Frage an Carola Reimann von Sabine W. bezüglich Gesundheit
Sehr geehrte Frau Reimann,
Sie plädieren für verstärkten Nichtraucherschutz im Gastronomiebereich. Dazu einige Fragen:
Die BGN (1) hat sich mit den vom DKFZ präsentierten Zahlen (2) der 3301 Passivrauchtoten auseinandergesetzt:1/3 ist älter als 85, 1/3 Drittel älter als 75 Jahre. Halten Sie für realistisch, dass so alte, oft multimorbide Menschen aufgrund der Rauchbelastung „vorzeitig“ sterben?
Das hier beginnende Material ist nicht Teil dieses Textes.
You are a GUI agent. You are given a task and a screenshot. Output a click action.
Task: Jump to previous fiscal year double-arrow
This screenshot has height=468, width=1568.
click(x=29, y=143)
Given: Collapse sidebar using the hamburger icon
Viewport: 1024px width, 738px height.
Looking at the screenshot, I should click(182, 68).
Prof. Radon, die für die Gesetzliche Unfallversicherung eine Literaturauswertung (3) durchführte, beklagt die Unsicherheit der statistischen Auswertungen und erklärt letztendlich, dass von Lungenkrebs „primär einzelne, langjährig (40 Arbeitsjahre) in der Gastronomie beschäftigte Nieraucher betroffen“ sein könnten. Zu diesem Thema gibt es von der BGN keine Schätzungen (4), sondern echte Krankendaten aus der Gastronomie, die belegen, dass nicht Kellner - sondern Köche an den, dem Passivrauch zugeschriebenen Erkrankungen leiden.
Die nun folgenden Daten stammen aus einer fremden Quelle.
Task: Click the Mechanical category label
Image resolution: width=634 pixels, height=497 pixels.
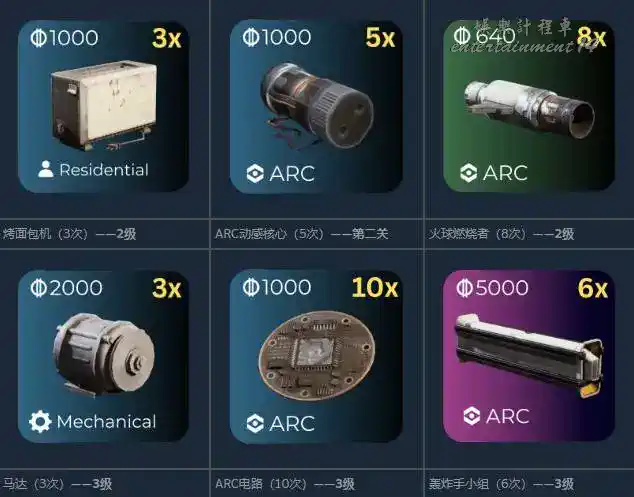Action: 106,422
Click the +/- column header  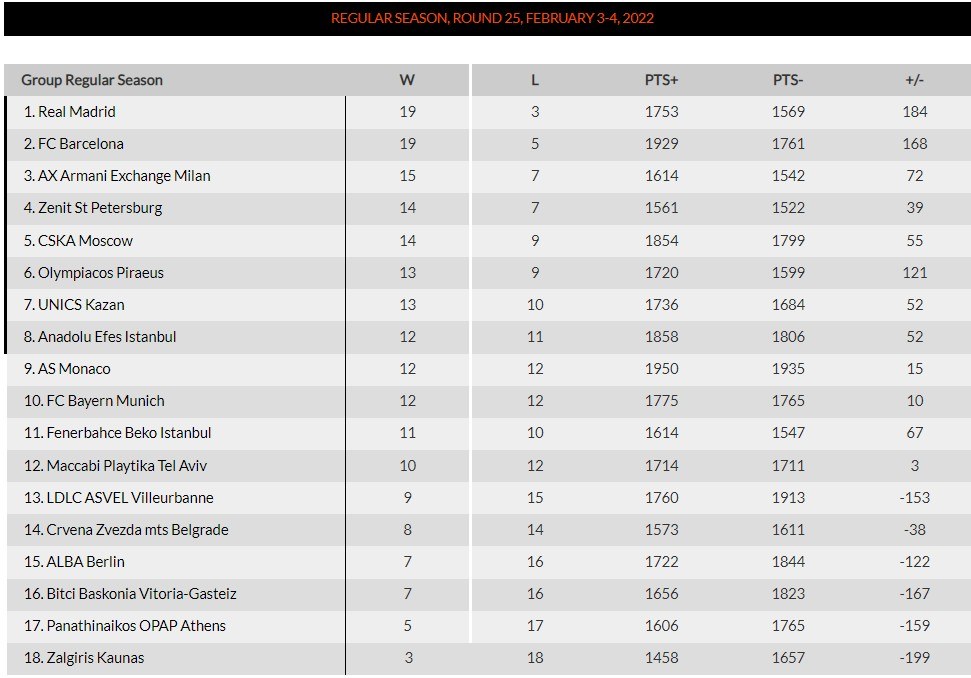914,80
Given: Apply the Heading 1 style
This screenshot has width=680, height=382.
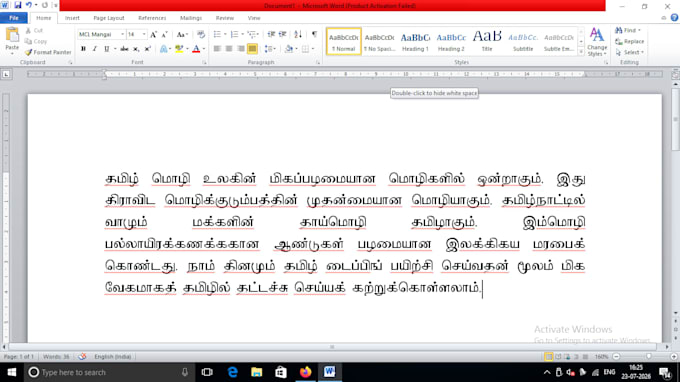Looking at the screenshot, I should click(415, 42).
In der von der Smoke Free Partnership in Auftrag gegebenen Studie (5) wird in einer Worst Case-Hochrechnung die Anzahl der Passivrauchtoten im Gastgewerbe mit 13 angegeben (Tabelle 8, Deutschland). Hier allerdings wurden Ex-Raucher (und andere Belastungen, Seite 29) nicht berücksichtigt, ebensowenig wird unterschieden, ob eine Person in der Küche (siehe BGN: belastete Köche) oder im Service arbeitet.
Weshalb ist die Politik bereit, aufgrund solch unsicherer Daten massiv in das Selbstbestimmungsrecht von Gastwirten einzugreifen und habe ich als Raucherin nicht ebenfalls das Recht, mich mit rauchenden Wirten und rauchenden Angestellten in einer Rauchergaststätte aufzuhalten? Oder als Raucher ein warmes, zubereitetes Mahl zu mir zu nehmen?
Sehen Sie es nicht Ihre Pflicht, sich gegen Diskriminierung einzusetzen, statt sie zu fördern?
1. http://tinyurl.com/StellungnahmeBGN
2. http://tinyurl.com/Passivrauchen-Bd-5
3. http://tinyurl.com/Passivrauchexposition
4. http://tinyurl.com/Erkrankungen
5. http://tinyurl.com/Smoke-Free-Partnership
Sehr geehrte Frau Weintraut,
vielen Dank für Ihr Schreiben vom 22.07.2010 zum Thema „Nichtraucherschutz“ bei abgeordnetenwatch.de.
Das Gutachten „Passivrauchen und Lungenkrebs - eine Frage der Epidemiologie“ der BGN vom 30. Juni 2008 ist mir bekannt. Es fand darüber eine öffentliche Auseinandersetzung mit dem DKFZ statt. Das DKFZ hat aus meiner Sicht überzeugend auf die Schwachstellen des oben genannten Gutachtens hingewiesen. Zurecht wird die fehlende Einhaltung der international wissenschaftlichen Arbeitsweise kritisiert: u.a. die unwissenschaftliche Methodik, eine unzureichende Datenbasis, die Verzerrung der Ergebnisse sowie eine falsche Zitierweise ( http://www.krebsgesellschaft.de/download/stellungnahme_dgp_dkg_dkfz_vom_14-07-08_zu_bgn_passivrauchen_und_lungenkrebs_3.pdf ). Insofern sind erhebliche Zweifel an den Aussagen der BGN angebracht.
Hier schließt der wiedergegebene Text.